Implement `solution(logs)` with the same behavior as `build_summary(logs) -> str`. You are given a list of action logs, where each log is a tuple `(user_id, time, action)`. First, group logs by user and sort each user's logs by ascending `time`. If two logs for the same user have the same timestamp, preserve their original input order. Each user's sorted actions form that user's journey. Then process users in ascending `user_id` order and insert each journey into a trie-like path tree. Every node represents one action in a prefix and stores how many distinct users reached that exact prefix. Repeated actions are valid distinct steps, so `A -> B -> B` is different from `A -> B`. For deterministic output, children must be printed in the order they were first created during insertion. Return the tree as a multiline string using depth-first preorder traversal. Print each node as `ACTION (COUNT)`. Root-level nodes have no prefix. For depth `d > 0`, prefix the line with two spaces repeated `d` times, then `-> `. If `logs` is empty, return an empty string.
Constraints
- 0 <= len(logs) <= 200000
- Each log is a tuple `(user_id, time, action)` where `user_id` and `time` are integers and `action` is a non-empty string
- If two logs belong to the same user and have the same timestamp, their relative order from the input must be preserved
- The number of created trie nodes is at most the total number of logs
Examples
Input: ([(100, 1000, 'A'), (300, 1150, 'A'), (200, 1200, 'B'), (100, 1200, 'B'), (100, 1300, 'C'), (200, 1400, 'A'), (300, 1500, 'B'), (300, 1550, 'B'), (100, 1560, 'D')],)
Expected Output: "A (2)\n -> B (2)\n -> C (1)\n -> D (1)\n -> B (1)\nB (1)\n -> A (1)"
Explanation: User 100 contributes `A -> B -> C -> D`, user 200 contributes `B -> A`, and user 300 contributes `A -> B -> B`. Counts are accumulated per prefix, and children are printed in creation order.
Input: ([],)
Expected Output: ""
Explanation: With no logs, no nodes are created, so the summary is an empty string.
Input: ([(1, 100, 'X')],)
Expected Output: "X (1)"
Explanation: A single user with one action creates a one-node tree.
Input: ([(1, 100, 'A'), (1, 200, 'B'), (2, 100, 'A'), (2, 200, 'B')],)

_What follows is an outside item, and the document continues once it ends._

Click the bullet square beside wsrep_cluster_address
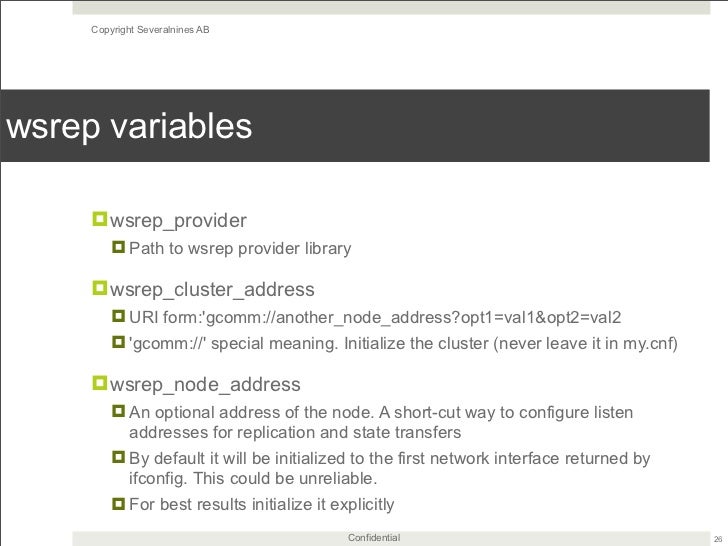Screen dimensions: 728x546 pyautogui.click(x=98, y=288)
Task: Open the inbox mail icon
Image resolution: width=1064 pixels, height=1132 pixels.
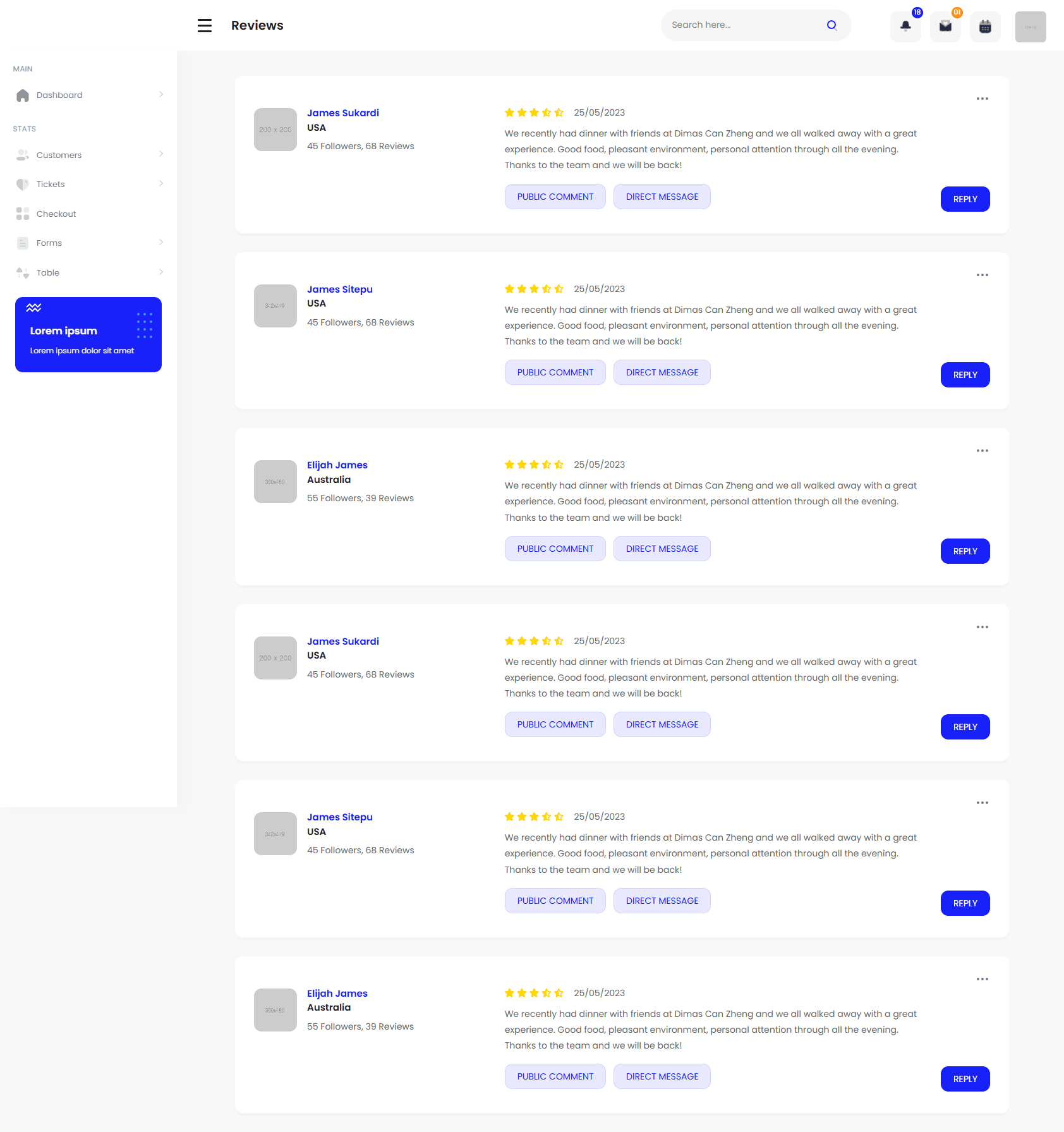Action: tap(945, 27)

Expected Output: "A (2)\n -> B (2)"
Explanation: Both users follow the same journey, so the same trie path is shared and each prefix count becomes 2.
Input: ([(1, 300, 'C'), (1, 100, 'A'), (1, 200, 'B')],)
Expected Output: "A (1)\n -> B (1)\n -> C (1)"
Explanation: The user's logs arrive unordered, so they must be sorted by time before insertion.
Input: ([(1, 100, 'B'), (1, 100, 'A')],)
Expected Output: "B (1)\n -> A (1)"
Explanation: The two logs have the same timestamp for the same user, so their original input order is preserved: `B` then `A`.
Input: ([(2, 10, 'A'), (1, 10, 'B')],)
Expected Output: "B (1)\nA (1)"
Explanation: Users are inserted in ascending `user_id` order, so user 1 creates root node `B` before user 2 creates root node `A`, even though user 2 appears first in the input.
Hints
- Store each log's original index before sorting so equal timestamps for the same user stay in input order.
- After building one ordered action list per user, insert those lists into a trie and increment the count along each visited node. An insertion-ordered map/dictionary helps keep child output deterministic.